2. The capacity to transform profoundly the rest of the economy (and eventually society).[2]

The consequences of a technological revolution are not necessarily positive. For example, innovations, such as the use of coal as an energy source, can have negative environmental impact and cause technological unemployment. The concept of technological revolution is based on the idea that technological progress is not linear but undulatory. Technological revolution can be:

The concept of universal technological revolutions is a key factor in the Neo-Schumpeterian theory of long economic waves/cycles[3] (Carlota Perez, Tessaleno Devezas, Daniel Šmihula and others).

History

The most known example of technological revolution was the Industrial Revolution in the 19th century, the scientific-technical revolution about 1950–1960, the Neolithic revolution, the Digital revolution and so on. The notion of "technological revolution" is frequently overused, therefore it is not easy to define which technological revolutions having occurred during world history were really crucial and influenced not only one segment of human activity, but had a universal impact. One universal technological revolution should be composed from several sectoral technological revolutions (in science, industry, transport and the like).
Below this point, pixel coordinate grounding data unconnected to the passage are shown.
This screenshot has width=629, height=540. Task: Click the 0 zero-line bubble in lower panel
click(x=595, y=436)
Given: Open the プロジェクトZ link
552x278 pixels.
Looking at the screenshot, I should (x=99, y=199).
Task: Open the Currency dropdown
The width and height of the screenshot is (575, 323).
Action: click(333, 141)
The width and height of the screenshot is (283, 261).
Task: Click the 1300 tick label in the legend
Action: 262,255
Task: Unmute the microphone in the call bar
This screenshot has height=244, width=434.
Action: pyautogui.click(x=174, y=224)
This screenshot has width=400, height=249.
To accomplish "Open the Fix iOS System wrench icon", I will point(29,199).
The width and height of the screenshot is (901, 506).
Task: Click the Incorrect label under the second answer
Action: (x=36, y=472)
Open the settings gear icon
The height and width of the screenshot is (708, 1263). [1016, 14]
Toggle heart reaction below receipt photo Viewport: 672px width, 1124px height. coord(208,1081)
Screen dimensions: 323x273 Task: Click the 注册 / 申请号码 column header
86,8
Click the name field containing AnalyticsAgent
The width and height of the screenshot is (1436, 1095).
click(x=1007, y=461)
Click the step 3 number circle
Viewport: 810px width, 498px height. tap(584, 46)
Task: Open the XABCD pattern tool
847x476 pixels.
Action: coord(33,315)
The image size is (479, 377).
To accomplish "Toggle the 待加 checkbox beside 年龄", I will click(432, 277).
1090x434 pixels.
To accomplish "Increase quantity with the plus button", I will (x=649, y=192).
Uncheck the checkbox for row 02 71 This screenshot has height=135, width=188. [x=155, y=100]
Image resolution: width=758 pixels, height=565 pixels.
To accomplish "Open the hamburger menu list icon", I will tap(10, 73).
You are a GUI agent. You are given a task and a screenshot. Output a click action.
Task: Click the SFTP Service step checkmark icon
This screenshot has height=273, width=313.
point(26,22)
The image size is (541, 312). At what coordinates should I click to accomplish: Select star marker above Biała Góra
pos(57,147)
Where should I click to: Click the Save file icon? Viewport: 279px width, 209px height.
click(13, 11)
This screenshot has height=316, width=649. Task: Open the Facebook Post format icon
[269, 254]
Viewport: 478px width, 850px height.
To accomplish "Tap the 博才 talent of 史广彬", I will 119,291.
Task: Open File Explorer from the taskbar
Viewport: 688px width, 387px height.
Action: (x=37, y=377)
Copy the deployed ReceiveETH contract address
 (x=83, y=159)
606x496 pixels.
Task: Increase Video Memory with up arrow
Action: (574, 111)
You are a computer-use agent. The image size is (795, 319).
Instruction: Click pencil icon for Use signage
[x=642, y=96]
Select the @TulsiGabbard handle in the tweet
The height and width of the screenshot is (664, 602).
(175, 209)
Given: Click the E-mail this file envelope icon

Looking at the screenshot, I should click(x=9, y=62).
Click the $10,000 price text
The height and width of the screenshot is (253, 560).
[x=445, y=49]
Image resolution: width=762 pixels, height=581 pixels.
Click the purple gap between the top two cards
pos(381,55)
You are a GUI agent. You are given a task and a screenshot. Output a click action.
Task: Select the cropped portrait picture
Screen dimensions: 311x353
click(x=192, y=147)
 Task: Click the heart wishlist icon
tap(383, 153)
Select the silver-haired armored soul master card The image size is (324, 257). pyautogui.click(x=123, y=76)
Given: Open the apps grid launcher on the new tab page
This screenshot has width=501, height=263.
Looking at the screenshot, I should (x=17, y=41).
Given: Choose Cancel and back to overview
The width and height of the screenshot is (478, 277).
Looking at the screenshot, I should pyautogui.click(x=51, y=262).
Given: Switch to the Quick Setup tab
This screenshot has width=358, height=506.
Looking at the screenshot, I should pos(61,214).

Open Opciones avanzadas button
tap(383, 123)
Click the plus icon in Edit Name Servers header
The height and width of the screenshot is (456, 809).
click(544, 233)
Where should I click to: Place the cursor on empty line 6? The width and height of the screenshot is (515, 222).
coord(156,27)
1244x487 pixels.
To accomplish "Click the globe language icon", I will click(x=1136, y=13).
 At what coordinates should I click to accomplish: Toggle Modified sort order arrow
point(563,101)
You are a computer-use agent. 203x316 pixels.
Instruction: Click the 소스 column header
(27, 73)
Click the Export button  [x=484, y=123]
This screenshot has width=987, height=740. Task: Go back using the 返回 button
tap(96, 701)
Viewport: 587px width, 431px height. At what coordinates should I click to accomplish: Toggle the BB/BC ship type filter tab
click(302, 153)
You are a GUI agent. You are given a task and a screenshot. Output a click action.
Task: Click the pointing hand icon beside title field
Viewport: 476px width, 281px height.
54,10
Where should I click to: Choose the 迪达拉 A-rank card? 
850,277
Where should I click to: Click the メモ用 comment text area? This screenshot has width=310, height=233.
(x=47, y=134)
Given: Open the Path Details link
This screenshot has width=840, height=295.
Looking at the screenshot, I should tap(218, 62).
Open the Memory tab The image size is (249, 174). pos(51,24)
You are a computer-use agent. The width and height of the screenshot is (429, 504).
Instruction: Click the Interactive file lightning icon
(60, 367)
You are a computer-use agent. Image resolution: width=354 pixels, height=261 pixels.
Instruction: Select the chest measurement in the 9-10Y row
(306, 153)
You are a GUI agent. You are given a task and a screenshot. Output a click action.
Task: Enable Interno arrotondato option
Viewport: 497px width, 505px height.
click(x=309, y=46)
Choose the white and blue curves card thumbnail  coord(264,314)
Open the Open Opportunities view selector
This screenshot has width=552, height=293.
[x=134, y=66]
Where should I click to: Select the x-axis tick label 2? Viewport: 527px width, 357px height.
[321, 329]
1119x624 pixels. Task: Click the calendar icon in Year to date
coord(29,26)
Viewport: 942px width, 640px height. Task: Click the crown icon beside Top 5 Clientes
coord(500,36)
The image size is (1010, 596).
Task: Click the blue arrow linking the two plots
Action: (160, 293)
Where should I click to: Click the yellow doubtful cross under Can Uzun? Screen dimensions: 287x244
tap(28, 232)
We can identify several universal technological revolutions which occurred during the modern era in Western culture:[4]

  • 1. Financial-agricultural revolution (1600–1740)
  • 2. Industrial revolution (1780–1840)
  • 3. Technical revolution or Second Industrial Revolution (1870–1920)
  • 4. Scientific-technical revolution (1940–1970)
  • 5. Information and telecommunications revolution (1975–present)

Attempts to find comparable periods of well defined technological revolutions in the pre-modern era are highly speculative.[5] Probably one of the most systematic attempts to suggest a timeline of technological revolutions in pre-modern Europe was done by Daniel Šmihula:[6]

  • A. Indo-European technological revolution (1900–1100 BC)
  • B. Celtic and Greek technological revolution (700–200 BC)
  • C. Germano-Slavic technological revolution (300–700 AD)
  • D. Medieval technological revolution (930–1200 AD)
  • E. Renaissance technological revolution (1340–1470 AD)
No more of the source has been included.